Roststellen, die sich seit der letzten Revision vor mehreren Jahrzehnten gebildet hatten, seien ausgebessert worden. Anschließend sei der neue, aus mehreren Schichten bestehende Farbauftrag erfolgt. Bei der Farbgebung habe man sich an der vorangegangenen Gestaltung orientiert. Letzter Schritt: Die Ringe auf der Uhr und die Ziffern der einzelnen Stunden seien mit hauchdünnem Blattgold belegt worden. In ähnlicher Weise seien auch die Zeiger, je zwei für alle vier Himmelsrichtungen, nachgebessert worden. Jetzt wurde alles wieder nach Augsburg zurückgeschafft und exakt an seinem ursprünglichen Platz angebracht.
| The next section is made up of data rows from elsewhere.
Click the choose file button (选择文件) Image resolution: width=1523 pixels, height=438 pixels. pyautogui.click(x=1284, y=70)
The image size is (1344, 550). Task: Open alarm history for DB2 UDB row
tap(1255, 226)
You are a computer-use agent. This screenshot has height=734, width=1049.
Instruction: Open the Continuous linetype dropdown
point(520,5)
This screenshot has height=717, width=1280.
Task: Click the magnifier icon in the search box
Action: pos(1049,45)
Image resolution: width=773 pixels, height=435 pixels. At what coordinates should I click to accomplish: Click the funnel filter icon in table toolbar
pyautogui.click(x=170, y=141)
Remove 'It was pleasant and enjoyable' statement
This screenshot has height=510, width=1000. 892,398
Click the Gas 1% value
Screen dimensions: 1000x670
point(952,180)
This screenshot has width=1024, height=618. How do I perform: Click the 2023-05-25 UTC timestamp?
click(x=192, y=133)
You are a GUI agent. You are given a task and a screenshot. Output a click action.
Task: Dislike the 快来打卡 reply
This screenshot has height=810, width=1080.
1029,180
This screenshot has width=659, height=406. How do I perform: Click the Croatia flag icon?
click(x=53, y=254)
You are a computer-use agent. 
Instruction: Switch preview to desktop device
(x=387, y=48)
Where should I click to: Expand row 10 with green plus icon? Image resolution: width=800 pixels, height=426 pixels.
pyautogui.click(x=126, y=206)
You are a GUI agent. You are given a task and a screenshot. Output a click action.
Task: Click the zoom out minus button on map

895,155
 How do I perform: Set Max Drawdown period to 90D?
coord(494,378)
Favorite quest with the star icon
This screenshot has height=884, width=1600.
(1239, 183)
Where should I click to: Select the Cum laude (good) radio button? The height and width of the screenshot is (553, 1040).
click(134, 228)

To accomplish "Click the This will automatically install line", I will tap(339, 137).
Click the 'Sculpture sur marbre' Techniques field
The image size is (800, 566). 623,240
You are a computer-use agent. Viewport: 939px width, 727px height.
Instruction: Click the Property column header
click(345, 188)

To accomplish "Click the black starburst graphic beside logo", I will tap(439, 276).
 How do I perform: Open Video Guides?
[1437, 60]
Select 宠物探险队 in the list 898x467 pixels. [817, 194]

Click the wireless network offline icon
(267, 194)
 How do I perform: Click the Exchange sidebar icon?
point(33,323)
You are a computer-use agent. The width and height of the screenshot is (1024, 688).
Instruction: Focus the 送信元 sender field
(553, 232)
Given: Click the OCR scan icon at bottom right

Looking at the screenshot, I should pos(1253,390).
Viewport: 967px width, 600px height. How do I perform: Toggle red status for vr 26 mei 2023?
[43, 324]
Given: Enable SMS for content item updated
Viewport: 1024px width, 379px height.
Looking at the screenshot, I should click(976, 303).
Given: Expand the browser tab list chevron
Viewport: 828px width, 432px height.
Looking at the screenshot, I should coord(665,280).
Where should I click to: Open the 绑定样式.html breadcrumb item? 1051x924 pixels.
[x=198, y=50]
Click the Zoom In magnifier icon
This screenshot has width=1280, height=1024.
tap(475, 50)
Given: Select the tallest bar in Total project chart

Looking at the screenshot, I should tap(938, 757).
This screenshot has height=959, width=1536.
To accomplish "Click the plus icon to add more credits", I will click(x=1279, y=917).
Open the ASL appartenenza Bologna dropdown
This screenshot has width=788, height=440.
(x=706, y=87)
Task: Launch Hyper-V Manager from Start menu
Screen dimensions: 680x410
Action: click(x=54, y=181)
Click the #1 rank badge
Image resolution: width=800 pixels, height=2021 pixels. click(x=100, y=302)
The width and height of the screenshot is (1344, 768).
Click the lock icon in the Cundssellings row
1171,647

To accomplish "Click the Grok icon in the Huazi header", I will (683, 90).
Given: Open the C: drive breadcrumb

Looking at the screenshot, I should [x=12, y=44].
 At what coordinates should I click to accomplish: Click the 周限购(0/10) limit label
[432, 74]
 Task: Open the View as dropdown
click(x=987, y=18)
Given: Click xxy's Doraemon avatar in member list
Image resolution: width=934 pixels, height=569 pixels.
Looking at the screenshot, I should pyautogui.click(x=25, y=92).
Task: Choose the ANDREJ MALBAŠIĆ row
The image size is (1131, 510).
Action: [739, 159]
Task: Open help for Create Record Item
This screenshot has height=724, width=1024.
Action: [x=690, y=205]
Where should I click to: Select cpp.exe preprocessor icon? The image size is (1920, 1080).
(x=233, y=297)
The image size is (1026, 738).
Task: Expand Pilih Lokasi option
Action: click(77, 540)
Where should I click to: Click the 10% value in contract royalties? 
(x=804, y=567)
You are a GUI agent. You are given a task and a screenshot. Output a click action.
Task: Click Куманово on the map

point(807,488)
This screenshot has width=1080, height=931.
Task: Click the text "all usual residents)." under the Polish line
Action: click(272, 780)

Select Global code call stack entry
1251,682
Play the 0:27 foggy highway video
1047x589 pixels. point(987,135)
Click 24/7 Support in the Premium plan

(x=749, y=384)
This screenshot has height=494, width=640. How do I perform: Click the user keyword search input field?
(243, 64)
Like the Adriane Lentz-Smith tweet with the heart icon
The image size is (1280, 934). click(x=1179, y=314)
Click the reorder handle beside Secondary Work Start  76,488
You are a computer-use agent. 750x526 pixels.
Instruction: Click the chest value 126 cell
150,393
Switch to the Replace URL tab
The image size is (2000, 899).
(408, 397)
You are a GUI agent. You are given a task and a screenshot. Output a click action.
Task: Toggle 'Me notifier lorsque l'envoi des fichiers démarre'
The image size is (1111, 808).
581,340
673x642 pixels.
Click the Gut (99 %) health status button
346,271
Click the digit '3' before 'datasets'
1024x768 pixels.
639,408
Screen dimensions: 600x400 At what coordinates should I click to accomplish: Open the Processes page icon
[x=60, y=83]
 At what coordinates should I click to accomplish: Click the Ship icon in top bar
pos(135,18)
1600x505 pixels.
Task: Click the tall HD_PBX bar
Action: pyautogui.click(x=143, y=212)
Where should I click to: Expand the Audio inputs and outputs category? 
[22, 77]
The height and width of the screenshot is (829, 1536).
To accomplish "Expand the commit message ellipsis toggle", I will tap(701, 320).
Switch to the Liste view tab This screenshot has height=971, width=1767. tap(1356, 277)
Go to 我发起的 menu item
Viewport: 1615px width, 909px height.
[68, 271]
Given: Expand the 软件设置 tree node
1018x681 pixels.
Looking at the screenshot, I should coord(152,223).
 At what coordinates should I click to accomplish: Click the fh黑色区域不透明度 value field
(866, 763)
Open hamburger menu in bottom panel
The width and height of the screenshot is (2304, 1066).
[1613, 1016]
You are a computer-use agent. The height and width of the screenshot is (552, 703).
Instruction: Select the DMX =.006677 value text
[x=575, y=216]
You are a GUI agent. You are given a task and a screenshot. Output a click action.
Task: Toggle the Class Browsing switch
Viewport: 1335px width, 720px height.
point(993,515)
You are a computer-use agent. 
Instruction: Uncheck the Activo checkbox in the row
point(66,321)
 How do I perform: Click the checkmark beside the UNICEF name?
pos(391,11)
Die Übertragung der Zeit vom Uhrwerk unten im Turm zu den Zeigern 60 Meter weiter oben funktioniere laut Pechmann wie in alter Zeit mechanisch mit einer sogenannten Transmission aus Seilen und einem Gestänge. Im Turm hinter den Zifferblättern befinde sich ein Getriebe, welches das Zeitsignal auf die jeweiligen Zeiger aufteilt, wobei das Signal für die Stundenzeiger beispielsweise um den Faktor 12 reduziert werde. Als Antrieb der Uhr dienen vier Gewichte, die einmal täglich, inzwischen automatisch, aufgezogen werden. Und spätestens dann, wenn das Gerüst der Generalsanierung wieder abgebaut worden ist, brauchen die Augsbürger im näheren Umkreis nicht mehr ihre Handys bemühen, sondern können wieder auf die Turmuhr schauen.